— Exercise —
Continue the post below about weight gain and afternoon bloating after a failed cycle, starting right after its last sentence.

— Excerpted text —
=-=-=-=-=
Having one of those 'low' days and probably just need to offload without bring anyone down. sorry if i do. I'm not even on a cycle - 3 weeks from a failed cycle. I don't know what these hormones do to me and I don't even know if it is the hormones or just me anymore.
So ok I got over the weight gain thing. Size 6 to 12 ..I'm not so sure i've accepted the 'lumpy fat' thing. Its like ok, so I'm bigger but the fat on my stomach, thighs up to my knees is lumpy!!..its like cellulite ? even on below my boobs? and their isn't much fat there....anyhow does anyone know if these drugs takes many months to get out of your system. Does anyone find they bloat up in the afternoons after a failed cycle..like I wake up, put my clothes on only to find by after lunch fluid builds up & my clothes are soooo tight & uncomfortable & my weight goes up 1kg+??
=-=-=-=-=
— Dataset entries —
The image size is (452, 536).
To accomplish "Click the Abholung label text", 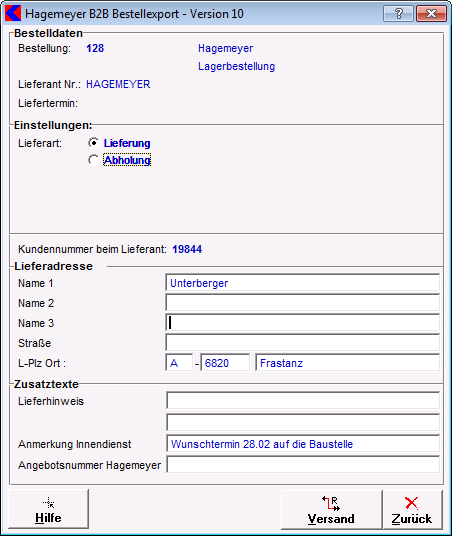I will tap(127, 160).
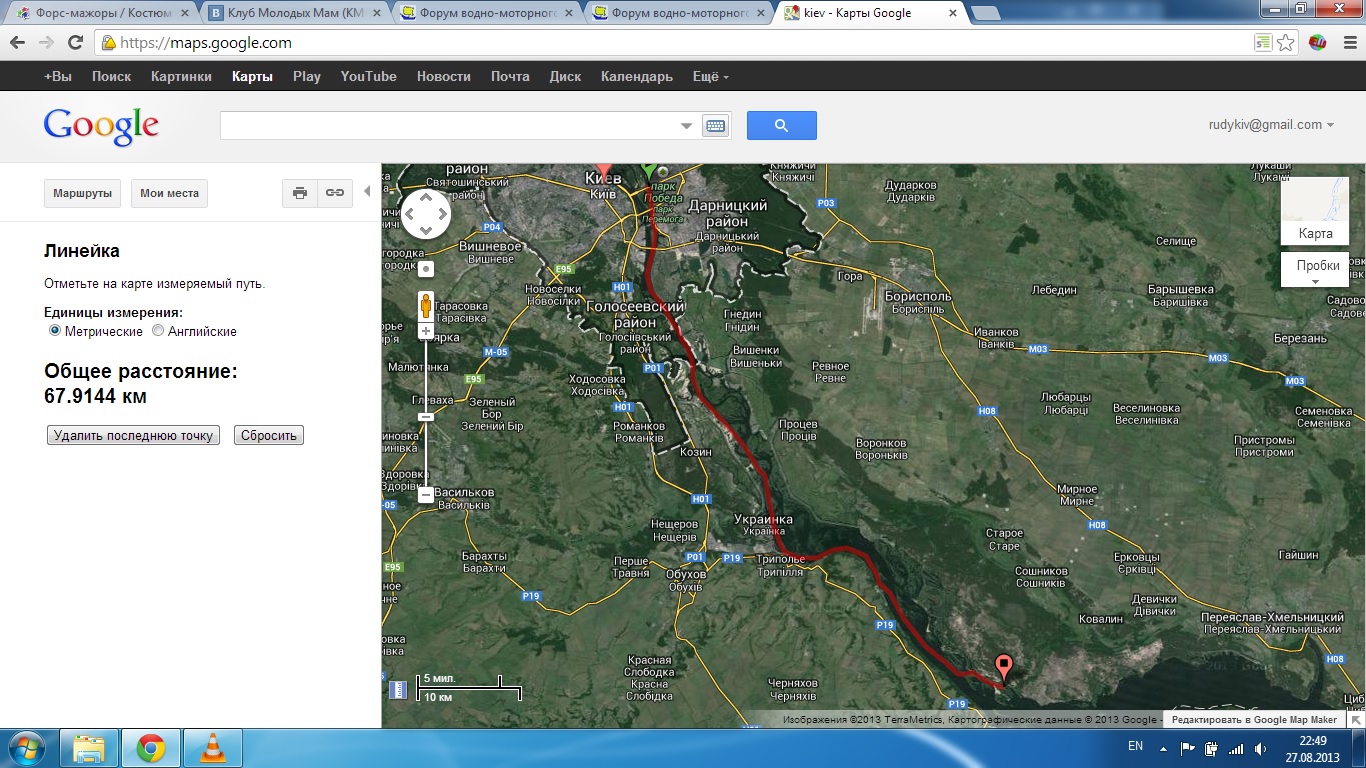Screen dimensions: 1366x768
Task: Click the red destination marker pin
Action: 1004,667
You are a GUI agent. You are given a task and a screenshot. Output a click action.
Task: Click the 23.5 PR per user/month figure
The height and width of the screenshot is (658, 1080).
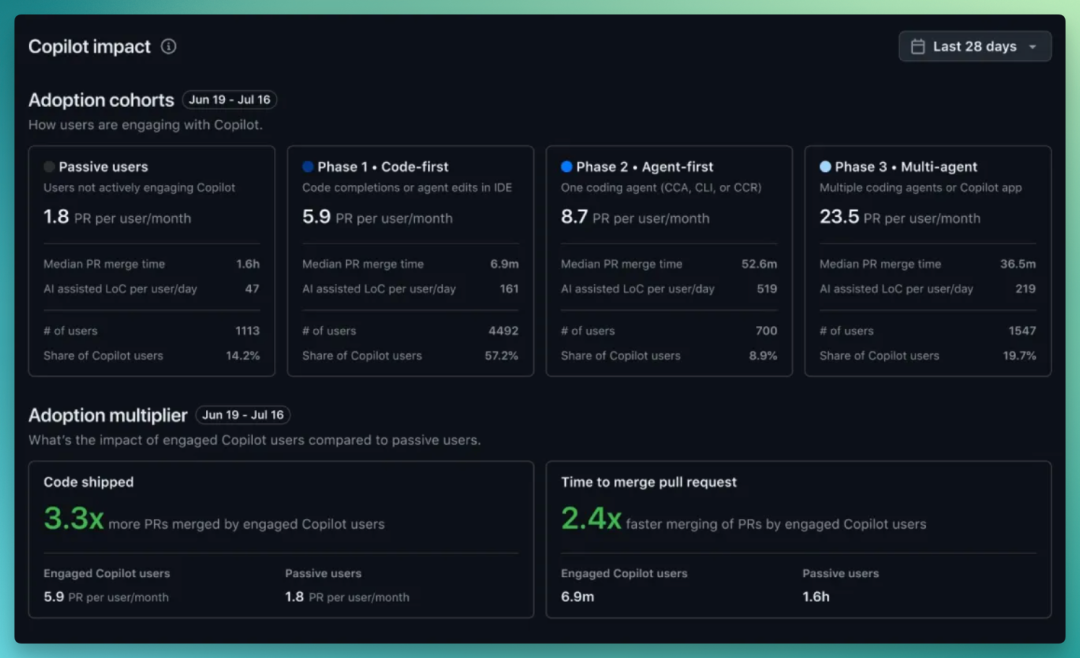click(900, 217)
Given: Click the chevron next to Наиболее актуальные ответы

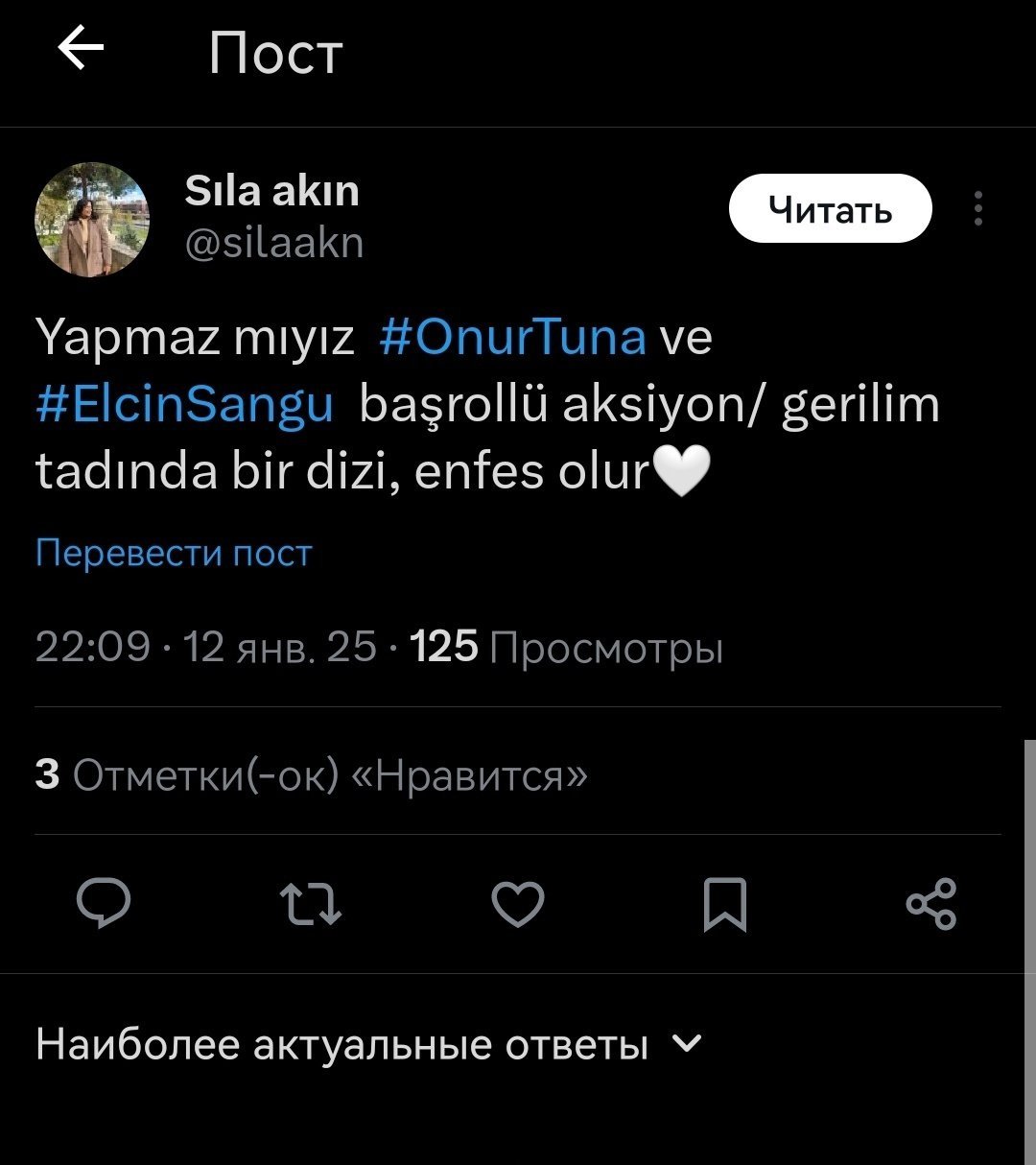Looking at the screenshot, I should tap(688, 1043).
=-=-=-=-=
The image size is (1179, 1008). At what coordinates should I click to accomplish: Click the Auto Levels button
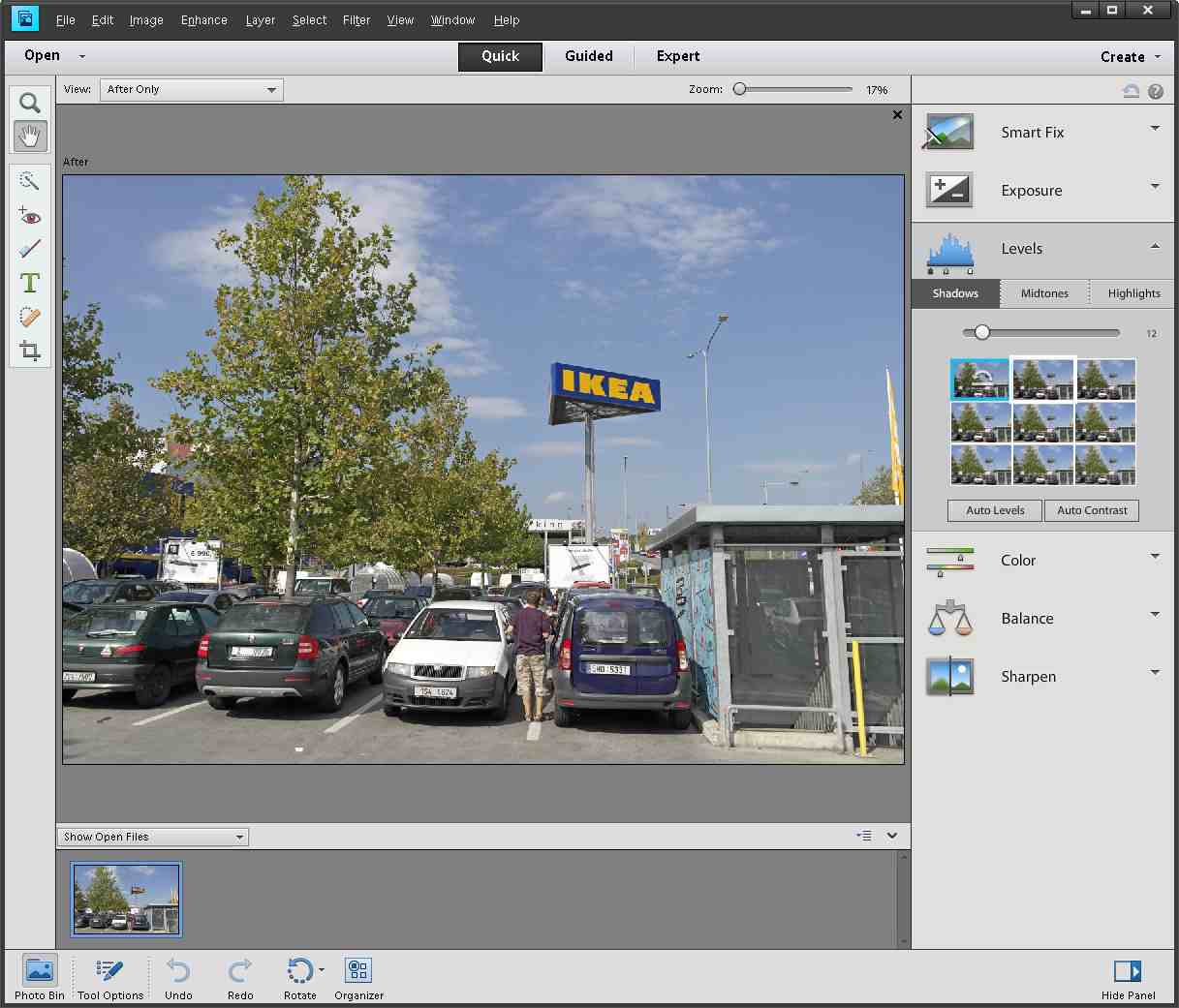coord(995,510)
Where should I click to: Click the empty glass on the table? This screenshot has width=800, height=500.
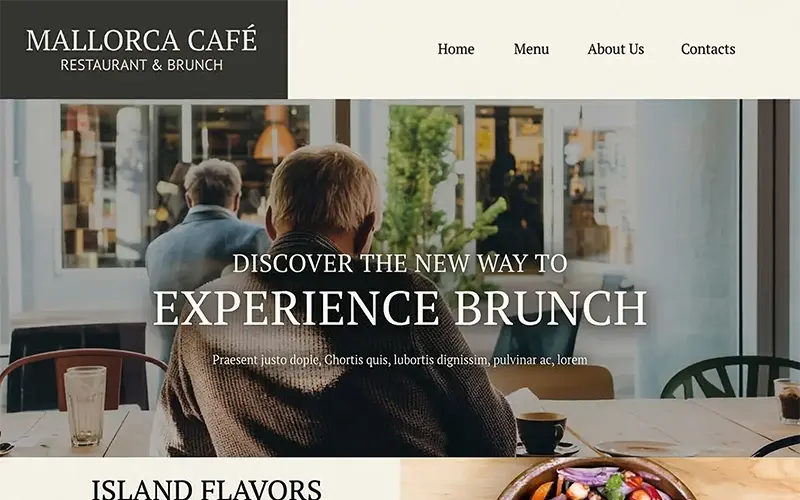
=-=-=-=-=
— Your response —
Anyway I try to be ok on the meds..especially wary of that trigger and crinone..has anyone flipped it and had a big arguement with DH when cycling? so what's my excuse when I'm not stimming. Why am I an emotional wreck, why can't I cope like the worlds ending!..now it maybe all over as he can't cope with me and asks me is this because of the ivf meds. I don't know what to say, its been 3 weeks maybe, or maybe I'm just feeling depressed with things, everythings getting to me & I feel myself wanting everything over as I can't cope. You know... wouldn't that be easier coz the big fear of not getting pregnant is harder to deal with. I ended up saying ivf is over, I'm not doing it anymore, and he says he can't deal with what I put him through..But what about what I have to go through..don't we go through MORE emotional & physical stuff ....So not sure where to go from here, just wanted to hear if other people have testing times, everyday in my mind is ivf, protocols, reading etc . Everyone sounds so strong and happy.
I find the bad thing with ivf is that I don't know how to predict my moods. On a natural cycle I know when I will have pmt and so am patient with myself and others but this ivf I can't predict any of it.